Local Targeting Units (ULEs) have serious operational problems: surveyors often lack proper training, receive little supervision, and have limited tools to assess real poverty conditions accurately. But the issues don’t stop there. SISFOH’s Territorial Units, which are supposed to oversee the work at the regional level, have also followed flawed procedures. Peru’s Comptroller General documented cases in which older adults were removed from the system based on unverified reports of death—often relying on rumors or lacking official documents. In each of these cases, the burden fell on the individuals themselves to prove they were still alive.
The appeals process for those excluded is slow, unclear, and often inaccessible—especially for people who are alone, ill, or have no close family support.
What Impact Are We Seeking?
With Invisibles, we didn’t just aim to investigate a technical issue or a public management failure. Our goal was to use journalism to intervene at a critical moment for social policies in Peru. When we began this investigation in December 2024, Law No. 31814 was already in effect—promoting the use of artificial intelligence for economic and social development. And this year, the World Bank approved a $55 million loan to modernize the country’s Social Household Registry—the database that feeds into SISFOH—through digital technologies, data analysis, and even AI-based tools.
In this context, our investigation pursued three main goals:
Expose a structural problem: to show how an automated system that decides who deserves social assistance can end up excluding highly vulnerable people without justification—and why these decisions cannot be left to algorithms that lack quality data and human judgment.
Fill an information gap: we created clear, practical content so that any older adult—or their family—could understand what happened to their pension, how the socioeconomic classification system works, and what steps to take if they were excluded.
Spark a debate on algorithms and rights: this investigation is being transformed into useful knowledge for journalists, researchers, communities, and policymakers. We are sharing it in public forums, workshops, technical roundtables, and training spaces because we believe journalism should not only expose problems—it should help create solutions.

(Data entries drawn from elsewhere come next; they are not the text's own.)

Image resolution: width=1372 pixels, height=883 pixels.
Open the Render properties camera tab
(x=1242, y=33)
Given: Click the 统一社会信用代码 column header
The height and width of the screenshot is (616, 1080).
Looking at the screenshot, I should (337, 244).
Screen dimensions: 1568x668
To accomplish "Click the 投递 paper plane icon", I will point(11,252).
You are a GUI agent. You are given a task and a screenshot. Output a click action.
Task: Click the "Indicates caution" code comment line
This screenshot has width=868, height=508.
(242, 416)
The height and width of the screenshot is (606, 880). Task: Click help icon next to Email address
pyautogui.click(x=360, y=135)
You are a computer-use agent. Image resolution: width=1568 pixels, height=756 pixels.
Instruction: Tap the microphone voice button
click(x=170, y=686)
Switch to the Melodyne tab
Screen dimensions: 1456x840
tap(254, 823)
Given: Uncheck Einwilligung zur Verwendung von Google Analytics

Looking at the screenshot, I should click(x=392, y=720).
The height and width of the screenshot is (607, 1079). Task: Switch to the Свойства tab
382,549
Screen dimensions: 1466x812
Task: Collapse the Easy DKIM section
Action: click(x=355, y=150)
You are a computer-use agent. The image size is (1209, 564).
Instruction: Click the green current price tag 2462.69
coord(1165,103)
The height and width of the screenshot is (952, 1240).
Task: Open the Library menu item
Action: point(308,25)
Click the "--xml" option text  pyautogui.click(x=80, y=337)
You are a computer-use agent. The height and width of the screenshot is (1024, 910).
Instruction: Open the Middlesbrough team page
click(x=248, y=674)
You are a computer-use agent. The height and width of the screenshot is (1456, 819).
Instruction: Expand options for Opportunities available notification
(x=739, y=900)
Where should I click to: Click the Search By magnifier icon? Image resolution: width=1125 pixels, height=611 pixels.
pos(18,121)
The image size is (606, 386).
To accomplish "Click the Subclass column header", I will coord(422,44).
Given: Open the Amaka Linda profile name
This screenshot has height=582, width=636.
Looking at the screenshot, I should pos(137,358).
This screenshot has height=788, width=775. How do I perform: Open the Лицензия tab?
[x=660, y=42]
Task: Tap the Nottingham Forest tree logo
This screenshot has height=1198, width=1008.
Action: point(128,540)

We know that technology can help improve social policy, but only if it’s applied with fairness, reliable data, and an understanding of real-life context. Otherwise, it risks becoming a black-box system that classifies without truly seeing. Our role as journalists is to closely watch how these systems are implemented, explain their implications, and give voice to the people they leave behind.
We thank the IA Accountability Network at the Pulitzer Center for supporting investigations that rigorously examine the use of algorithms in public decision-making—and for promoting journalism that brings evidence to the most important debates in our societies.